BALTIMORE, M.D. — Representative Elijah Cummings, the longtime Maryland Democrat and a key figure leading investigations into President Donald Trump, has ...
Rep. Elijah Cummings Discusses House Investigation Into The Trump Administration

BALTIMORE, M.D. — Representative Elijah Cummings, the longtime Maryland Democrat and a key figure leading investigations into President Donald Trump, has died at age 68, his office announced early Thursday morning.

He died of “complications concerning longstanding health challenges,” his office said in a statement.

The congressman has represented Maryland’s 7th Congressional District since 1996 and served as the chairman of the House Oversight and Reform Committee, which is one of the committees involved in the impeachment inquiry of President Donald Trump.

Cummings has been one of the most prominent and central House Democrats leading oversight and investigative efforts into the President and his administration following the Democratic takeover of the House majority after the 2018 midterm elections.

As chairman of the Oversight panel, Cummings oversaw a range of investigations into the Trump administration, from issues relating to the impeachment inquiry to the treatment of migrants at the southern border to the use of personal email for official use by White House officials to how the citizenship question was considered for the US census. And it was his committee that grilled Trump’s former personal attorney, Michael Cohen, in a blockbuster hearing this past February.

As he has led these investigative efforts, Cummings also clashed publicly with the President. Earlier this year, Trump tweeted disparaging remarks toward Cummings and his Maryland district, which includes much of Baltimore, calling the majority black district a “disgusting, rat and rodent-infested mess.”

Responding to some of the President’s tweets — in which Trump suggested the congressman needed to spend more time fixing his district — Cummings said on Twitter: “Mr. President, I go home to my district daily. Each morning, I wake up, and I go and fight for my neighbors. It is my constitutional duty to conduct oversight of the Executive Branch. But, it is my moral duty to fight for my constituents.”

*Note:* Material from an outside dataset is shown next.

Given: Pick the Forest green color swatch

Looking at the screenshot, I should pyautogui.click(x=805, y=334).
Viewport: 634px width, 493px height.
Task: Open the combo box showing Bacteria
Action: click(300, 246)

Despite that high-profile feud, Trump and Cummings did not always disagree. More than two years prior, Cummings emerged from a White House meeting with Trump and told reporters that the two men had found common ground on their shared interest in lowering drug prices.

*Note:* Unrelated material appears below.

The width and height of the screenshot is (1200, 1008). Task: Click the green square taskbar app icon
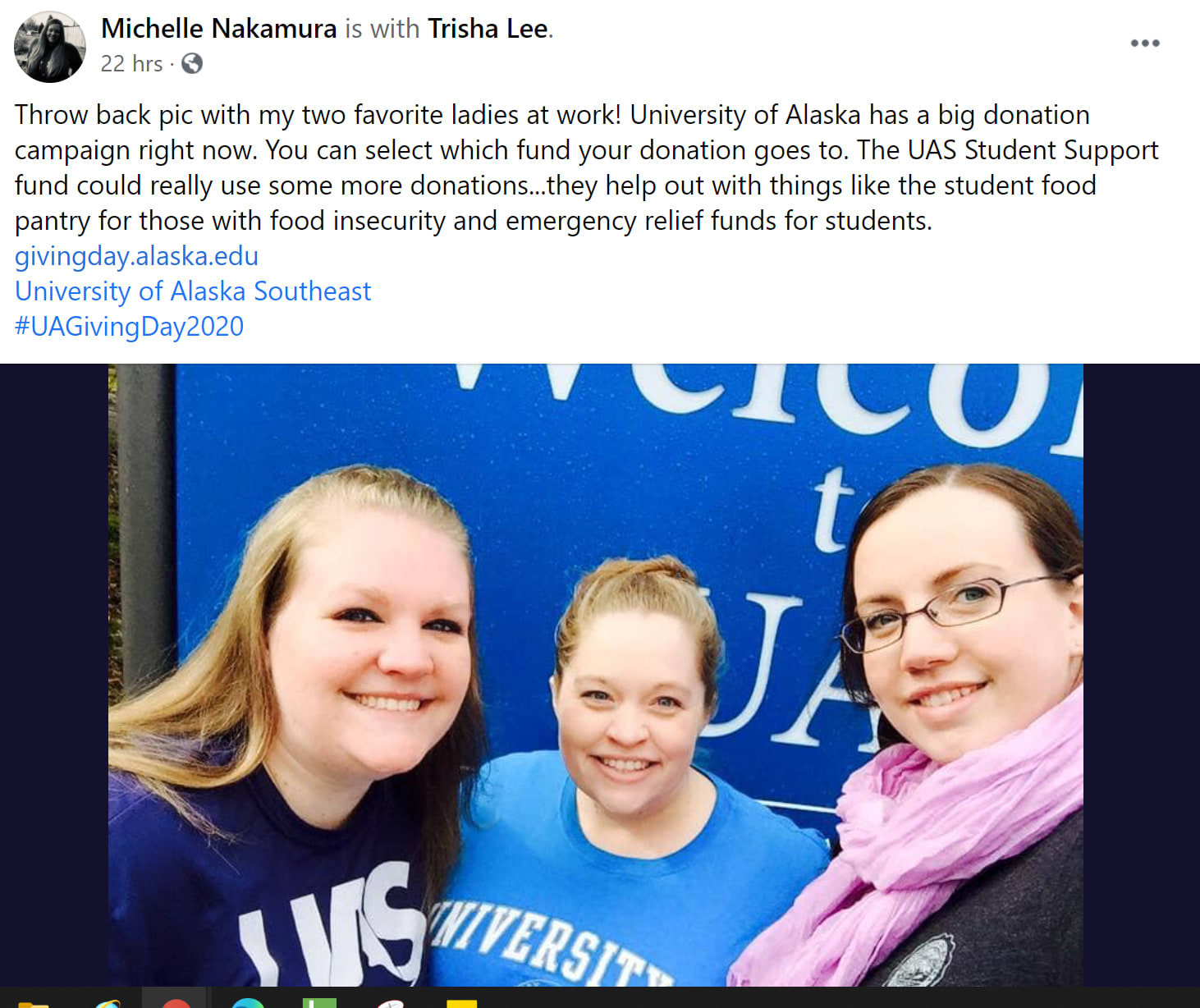319,1003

At the time, Cummings also said he urged the President to rethink his language on African American communities after Trump repeatedly painted a grim picture of inner-city life on the campaign trail.

“I want you to realize that all African American communities are not places of depression and where people are being harmed,” Cummings told reporters at the time, recalling his conversation with Trump. “When we hear those words about carnage and we are living in depressed situations, I told him it was very hurtful.”

In another high-profile moment earlier this year, Cummings stood up for Republican Rep. Mark Meadows, one of the President’s closest allies and staunchest defenders in Congress, in the face of accusations of racism. The chairman referred to Meadows as one of his “best friends.”

“I know that shocks a lot of people,” Cummings said.

Cummings grew up in the Civil Rights Era and recently discussed how, even at a young age, he was part of that movement to integrate parts of his neighborhood.

“We were trying to integrate an Olympic-size pool near my house, and we had been constrained to a wading pool in the black community,” Cummings told ABC’s “This Week” earlier this year. “As we tried to march to that pool over six days, I was beaten, all kinds of rocks and bottles thrown at me.”

Cummings said Trump’s racist remarks regarding four other members of Congress echoed the same insults he heard as a 12-year-old boy in 1962, which he said were “very painful.”

“The interesting thing is that I heard the same chants. ‘Go home. You don’t belong here,’ ” he told ABC News’ George Stephanopoulos. “And they called us the N-word over and over again.”

Cummings was born and raised in Baltimore — the city that is home to his district. The son of former sharecroppers, Cummings was born in 1951 and graduated from Baltimore City College High School in 1969.

He practiced law and served for 14 years in the Maryland House of Delegates, where, according to his congressional website, he became the first African American in Maryland history to be named Speaker Pro Tem.

In 1996, he was first elected to the US Congress. Cummings was re-elected last year in the 7th Congressional District with 76% of the vote.

This story is developing and will be updated.